YOUR TASKS:
**A.** In the text about the Teatro Massimo, how many people does the auditorium seat in its current format?
**B.** Write the next part of the text about the Teatro Massimo, picking up right after its last sentence.

DOCUMENT EXTRACT:
**********
The Teatro Massimo is the largest theatre in Italy. Basile was inspired by ancient and classical Sicilian architecture and, thus, the exterior was designed in the high neoclassical style incorporating elements of the Greek temples at Selinunte and Agrigento. Realized in the late-Renaissance style, the auditorium was planned for 3,000 people, but, in its current format, it seats 1,381, with 7 tiers of boxes rising up around an inclined stage, and shaped in the typical horseshoe style.

In 1974, the house was closed to complete renovations required by updated safety regulations, but cost over-runs, corruption, and political in-fighting all added to the delay and it remained closed for twenty-three years, finally re-opening on 12 May 1997, four days before its centenary. The opera season started again in 1999, although Verdi's Aida was performed in 1998 while work in progress continued.

During the restoration regular opera seasons were performed in Teatro Politeama, a minor building not far from Teatro Massimo. In summer a few performances, usually concerts, ballet and operetta, are held in Teatro della Verdura.

In recent years, "charges of corruption and political meddling…along with budget deficits and heavy debts" have plagued the house, but, under its then part-English music director, Jan Latham Koenig, it was reported that it is once again on track.
**********
INFORMATION SUPPLIED:
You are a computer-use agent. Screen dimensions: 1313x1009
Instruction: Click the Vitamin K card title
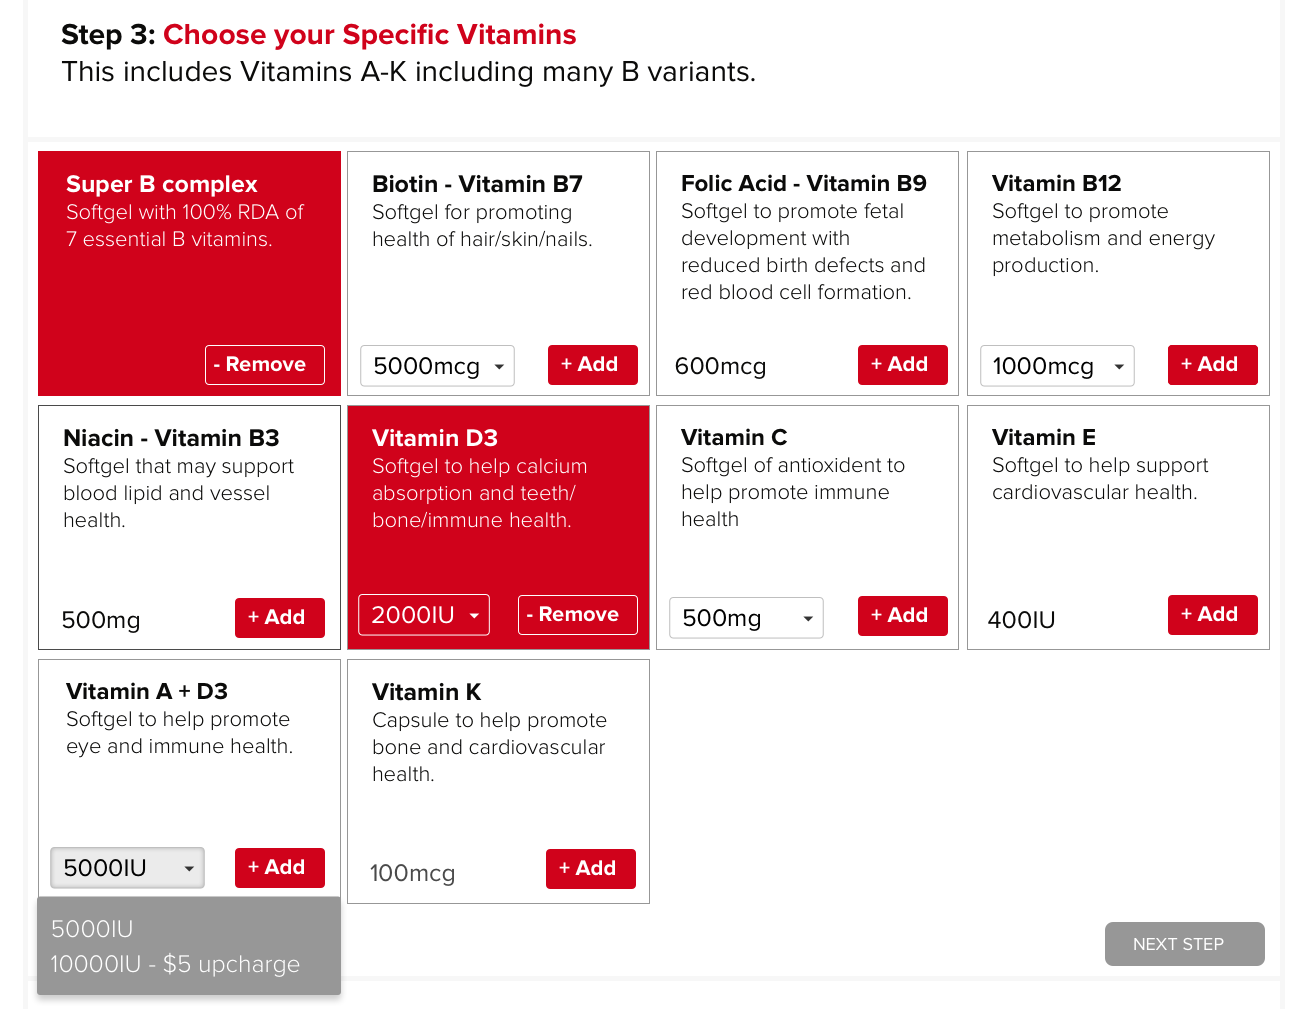pyautogui.click(x=426, y=692)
**********
WRITTEN RESPONSES:
**A.** 1,381

**B.**
2013-2014 was a two-year hiatus under the leadership of the comissario straordinario Fabio Carapezza Guttuso, who brought in Lorenzo Amato and Eytan Pessen as artistic advisors. Under Carapezza Guttuso's leadership the theatre offered a varied programme including Richard Strauss's Feuersnot, Hans Werner Henze's Gisela!, Jaromir Weinberger's Schwanda the bagpiper and an increased ballet activity. The current intendant is the experienced Francesco Giambrone. From 2020 the music director has been Omer Meir Wellber. He replaced Gabriele Ferro, who is now honorary life director.

==Media interest==
The final scenes of Francis Ford Coppola's film The Godfather Part III (1990) were filmed at the theatre, where Coppola's uncle, composer and conductor Anton Coppola, is shown conducting the opera Cavalleria rusticana.

In the second season of The White Lotus, Quentin (Tom Hollander) takes Tanya (Jennifer Coolidge) to see a performance of Madama Butterfly at the Teatro Massimo.